When ARH developed TrafficSpot®, its team responded to the system integrators’ number one concern: device calibration and synchronization is an onerous and time consuming process with difficult-to-pin-down parameters.

“Integrators simply do not want to get bogged down with fine-tuning all the separate components,” ARH Sales Director, reflected on the issue. “They find it very confusing and hard to understand, for example, why using the same type of devices, same setup, and similar locations often result in completely different outcome of measurements and data.”

ARH has solved this conundrum by developing and synchronizing all gantry elements in-house and delivering them preset as variable and connectable modules assembled on individual customer demand. Whether the gantry is designated for toll collection, weigh-in-motion measurement, speed enforcement, traffic surveillance or combined with other data collection capabilities, the individual components already seamlessly work together to return the best results. A short video to demonstrate this know-how is available on the company’s YouTube channel.
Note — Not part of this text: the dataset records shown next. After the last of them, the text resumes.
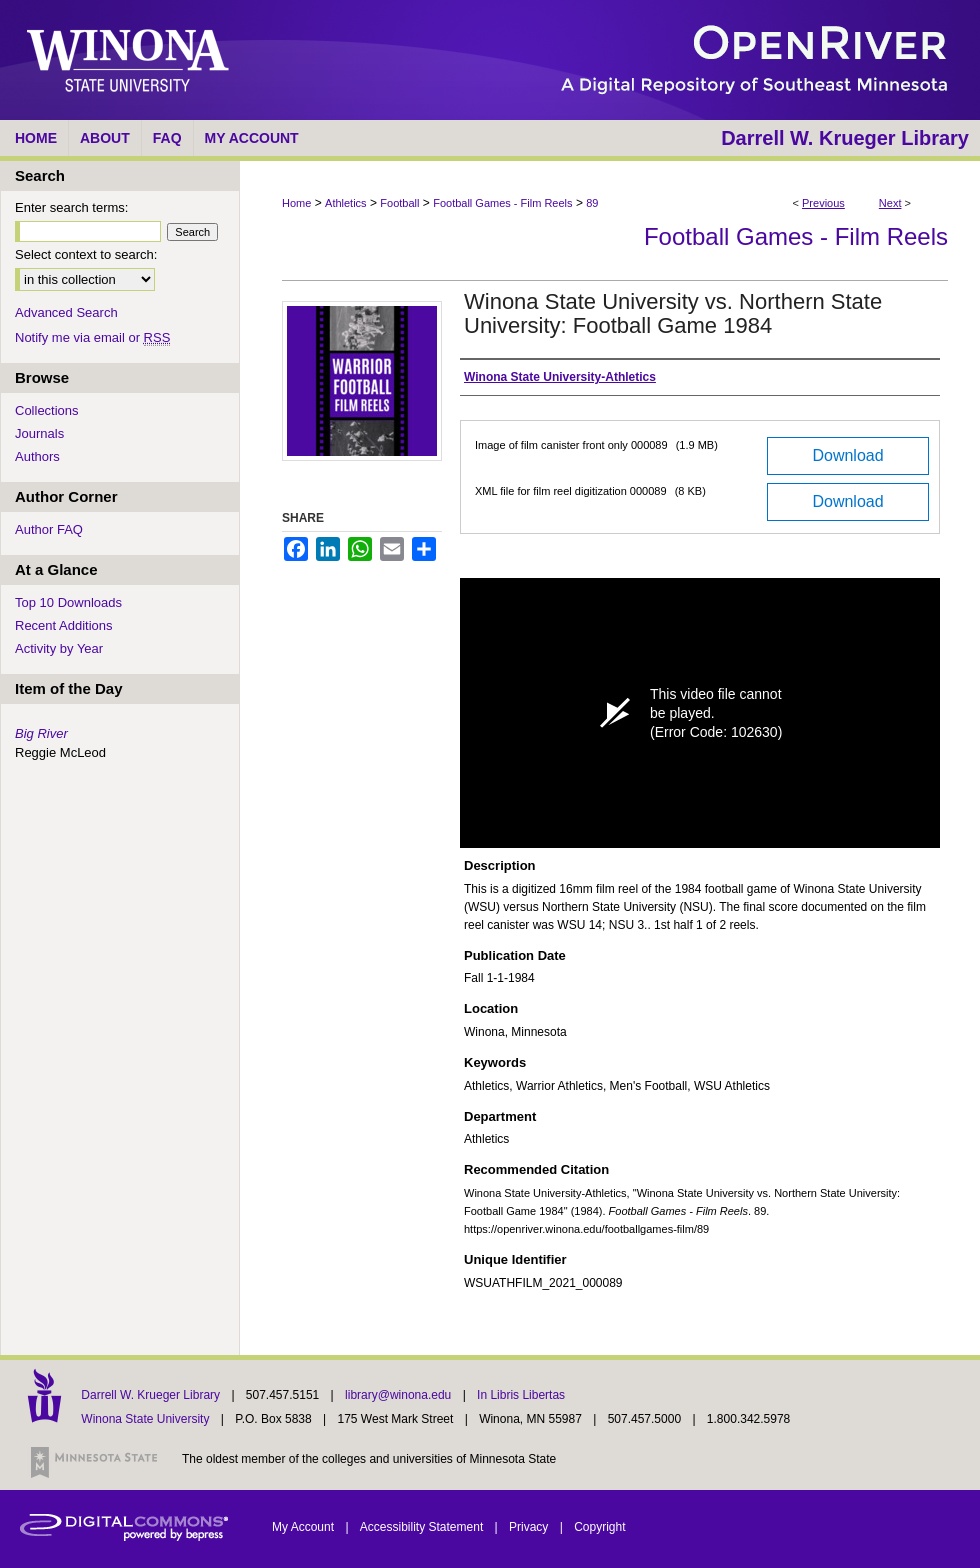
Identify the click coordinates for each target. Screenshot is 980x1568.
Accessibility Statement (423, 1527)
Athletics (346, 203)
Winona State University (145, 1419)
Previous (823, 203)
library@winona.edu (400, 1395)
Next (890, 203)
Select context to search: (86, 254)
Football (399, 203)
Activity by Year (59, 648)
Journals (39, 433)
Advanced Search (66, 312)
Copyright (599, 1527)
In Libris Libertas (521, 1395)
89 (592, 203)
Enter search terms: (71, 207)
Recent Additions (64, 625)
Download (847, 455)
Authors (37, 456)
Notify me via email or (92, 337)
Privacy (530, 1527)
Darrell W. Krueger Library (152, 1395)
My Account (304, 1527)
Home (296, 203)
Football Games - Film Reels (502, 203)
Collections (47, 410)
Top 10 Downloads (68, 602)
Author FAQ (49, 529)
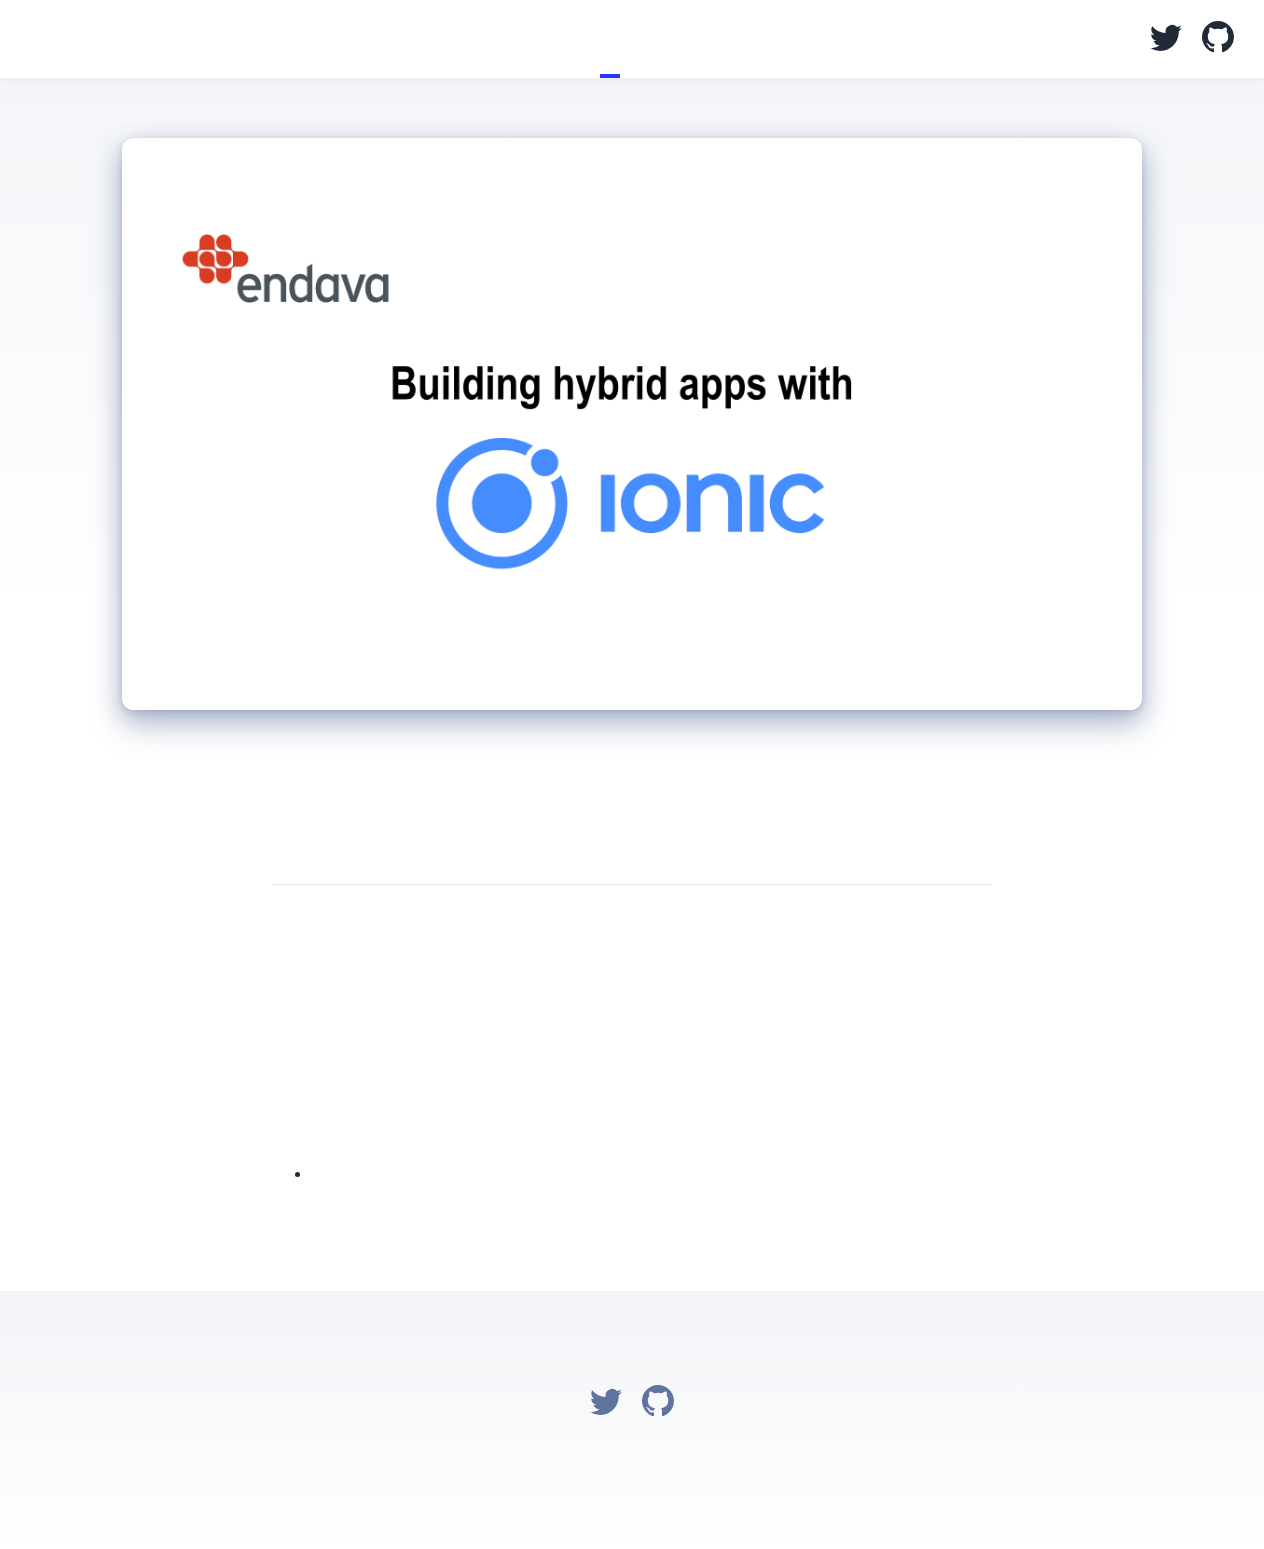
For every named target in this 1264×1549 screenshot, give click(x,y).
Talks (610, 39)
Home (570, 39)
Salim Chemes (30, 40)
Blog (590, 39)
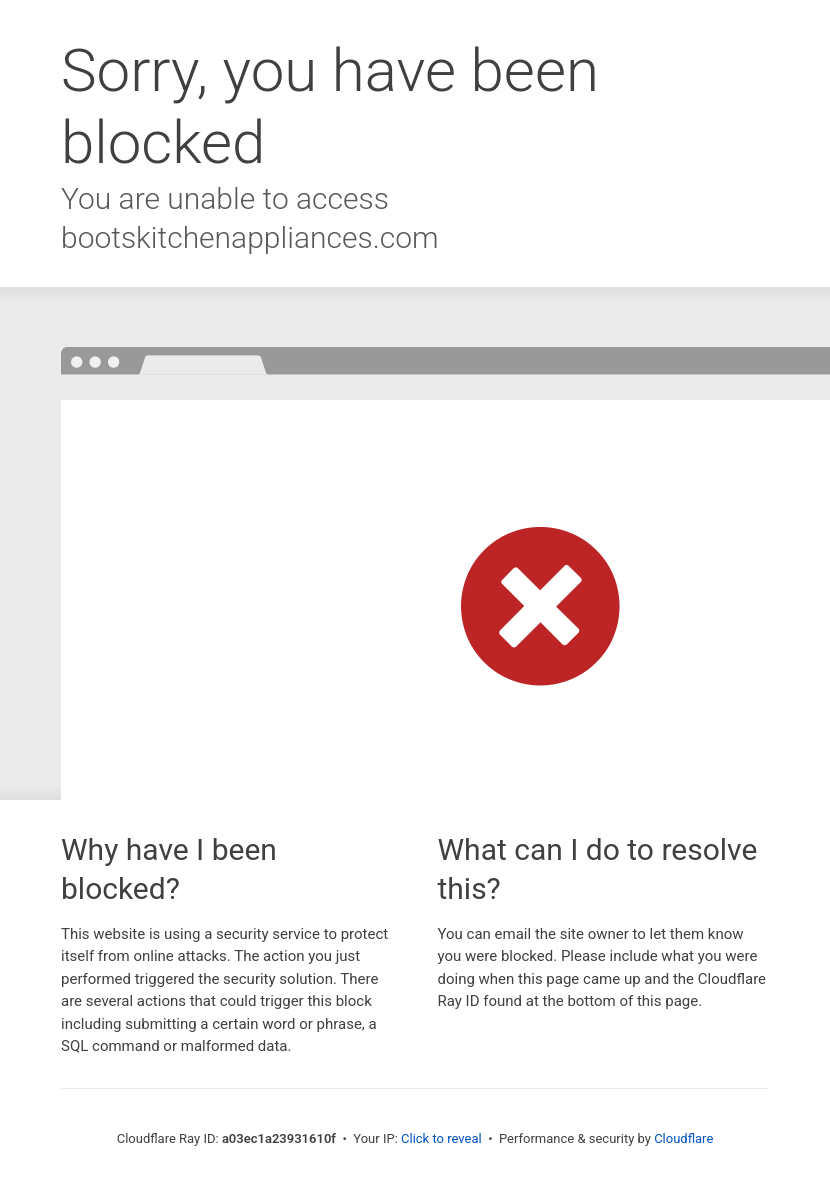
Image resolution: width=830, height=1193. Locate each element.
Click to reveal (441, 1138)
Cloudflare (683, 1138)
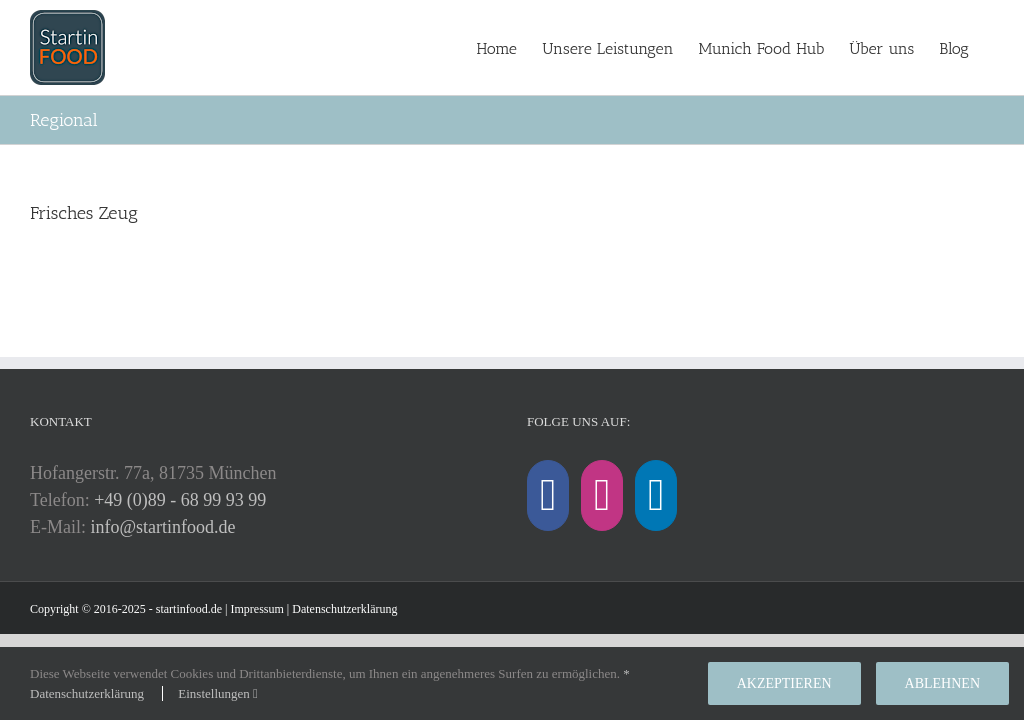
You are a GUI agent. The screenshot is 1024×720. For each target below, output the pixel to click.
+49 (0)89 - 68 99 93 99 (180, 500)
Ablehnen (942, 683)
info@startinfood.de (163, 527)
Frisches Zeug (84, 213)
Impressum (257, 609)
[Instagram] (602, 495)
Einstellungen (218, 693)
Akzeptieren (784, 683)
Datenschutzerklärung (344, 609)
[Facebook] (548, 495)
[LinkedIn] (656, 495)
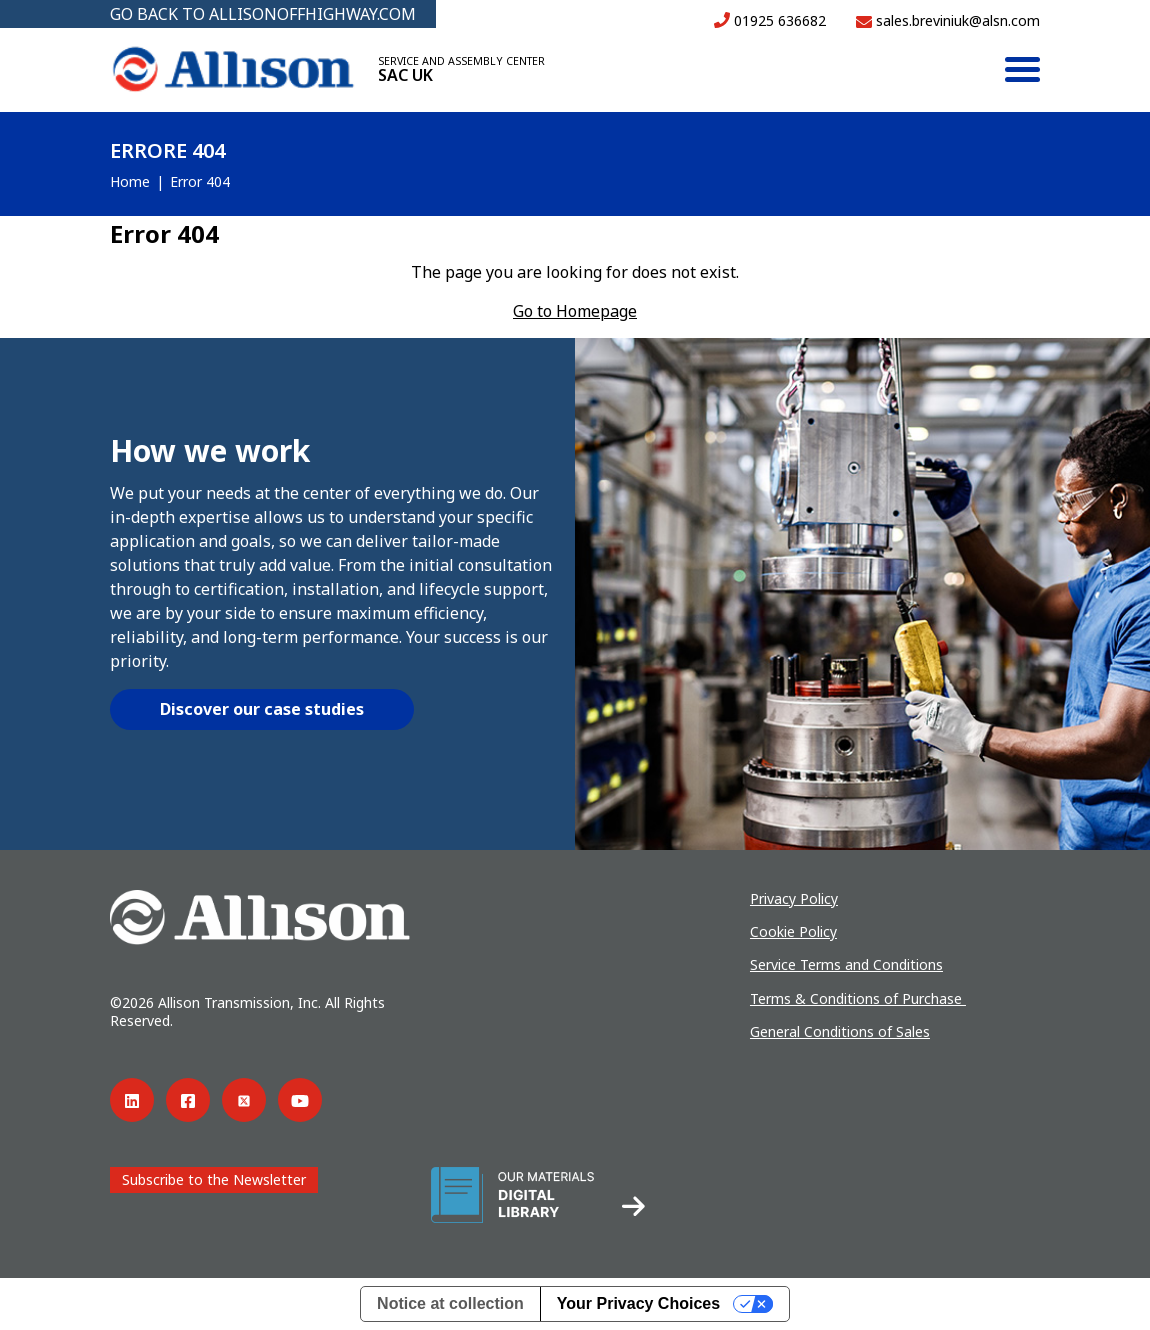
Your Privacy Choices (638, 1303)
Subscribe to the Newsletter (214, 1179)
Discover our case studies (262, 709)
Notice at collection (450, 1303)
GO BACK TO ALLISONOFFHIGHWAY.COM (263, 14)
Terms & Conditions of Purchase (858, 998)
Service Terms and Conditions (846, 964)
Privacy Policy (794, 898)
Since the first TrafficSpot® gantries were field deployed two years ago, the feedback has been overwhelmingly positive and was reinforced by a consequent TÜV audit of 100% detection and 98.5% reading accuracy. These gantries also took a vital role during the development and bringing online a truly robust nationwide ITS system where not just customized expandability, speed, and accuracy but also SQL-based secure communication were essential demands.

TrafficSpot® was one of ARH’s in-house developed transportation management products demonstrated at the ITS World Congress in Detroit last September along with the company’s latest integrated middleware, dedicated cameras and sensors.